Something that has been very unexpected—and I don’t know why it was unexpected because I think this is something I’m struggling with and that a lot of people in this pandemic are struggling with this—as I mentioned earlier, I’m focusing almost exclusively on communities of color who are essential workers, and the thing that comes up time and time again, and not intentionally, is mental health. I interviewed a sanitation worker in Philadelphia who started this Instagram page called “Ya Fav Trashman.” He’s a very cheery and bright person, but spoke very honestly about, I think, Groundhog Day—you wake up and there’s more trash, and there’s more trash, and it’s never-ending, and it’s piling up, and the public is mad at you. Housekeepers said the same.
One of my earliest series in Prism, as the pandemic started to unfold, was talking mostly to undocumented workers who worked at poultry processing plants in rural North Carolina. They also talked to me about mental health issues and how scared they are to go into work every day, and the toll that it takes. I hope that there’s more reporting about that. There’s been a lot of heroicism around essential workers. I see a lot of pushback from even essential workers who don’t want to be seen that way. They certainly would rather stay home, be with their families, and be safe; and they go to work because they have to—they have to feed their kids. I hope we start to see those kinds of narratives shift a little bit to how we can protect workers. I hope that there’s a concerted effort to do that, both locally and federally. I also think about that mental health part; I’m starting to think more about what trauma-based reporting would look like. I really did not anticipate that coming up with workers’ rights reporting around the pandemic, but I think that’s going to be something that I focus on pretty heavily moving forward.
I think that, in terms of a mental health perspective, we’re really not going to be seeing the long-term effects of this for a very long time. At PEN America, we had a series of trainings that were geared toward journalists who are on the ground covering protests and the pandemic, and are themselves going through trauma, experiencing PTSD. I wish that there was more attention being paid to it, and hopefully there will be in the months ahead. On that topic, we’re also asking folks at the close of each conversation on the podcast: What are you turning to right now that might be helping to provide some comfort, or context around the pandemic, or even escape, if it’s something that’s possible for you right now?

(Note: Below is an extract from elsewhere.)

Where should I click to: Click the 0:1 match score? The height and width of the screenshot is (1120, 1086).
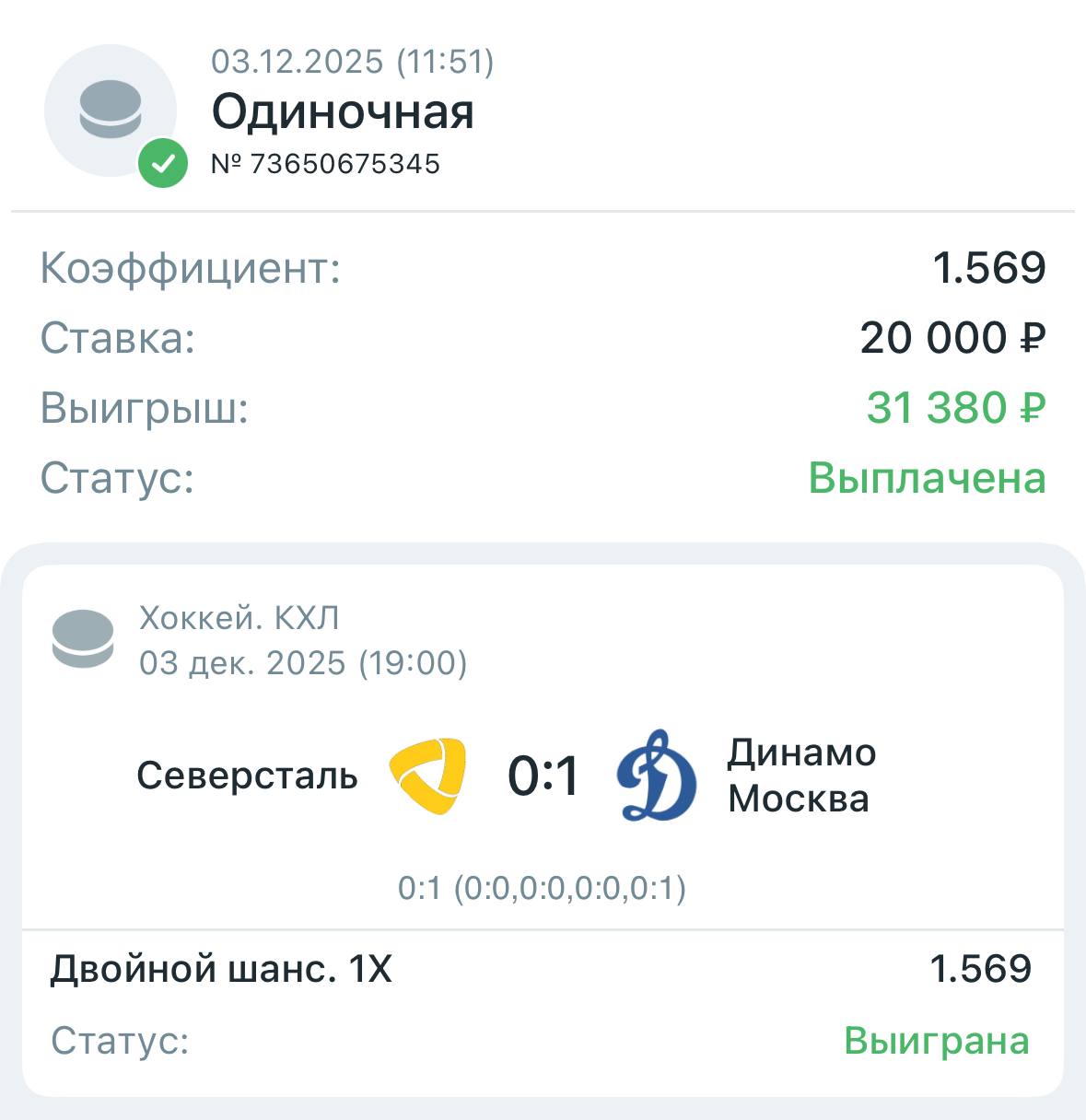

I really appreciate that question. At first thought, I turned to books, but then so many of the books I read are horrible. I’m reading Hatemonger right now about Stephen Miller, which actually isn’t helping me at all. I’m not usually the kind of person who does this, but as everything started to unfold and work started to feel very hard, I started watching The Office. I watched the entire series, and then I watched the entire series of Community, and now I’m watching Parks and Recreation. So just curling up on the couch when I’m done for the day and watching things that are silly and lighthearted—it’s not more complicated than that, that’s just kind of what I need right now.